Crimber, a Texas native, told Wisconsin’s Weekend Morning News he watched his father ride bulls and was hooked from the first time he tried it for himself. “I remember when I got my first new pair of chaps. I showed up to the bull ride and there was this bull named Bulldog. I fell off pretty fast and I was upset, but that’s driven me to get on more bulls.”
Crimber said he gets “fired up” when he thinks about bull riding, and doing it is an “indescribable feeling.”
When competing in bull riding, Crimber said it’s based on points administered by judges, and for the performance to count, the rider has to stay on for at least 8 seconds.
“They judge the bull from zero to fifty and the rider from zero to fifty,” Crimber said. “Your score is based on how the bull performs and how you perform. If the bull kicks hard and spins, you’ll be in the high eighties or low nineties. If you ride him perfectly, you usually get a point or two over the bull. So if a bull is a forty-three-point bull and you’re a forty-six, you score an eighty-nine.”

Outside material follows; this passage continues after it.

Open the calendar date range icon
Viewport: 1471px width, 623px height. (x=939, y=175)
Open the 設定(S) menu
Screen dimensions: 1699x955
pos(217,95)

Crimber said some bulls get better treatment than the riders do because “they’re the real star of the show.”
Make no mistake, it’s a dangerous activity. Crimber broke the bottom of his eye socket last year when the horn of a bull hit him in the eye. Regardless, Crimber said he waited to have surgery until after a bull riding competition he was scheduled for the following weekend.
Crimber is still only a teenager, but hopes to ride bulls for years to come. “When I feel like I need to stop, I’ll stop. But it’s gonna be a little while.”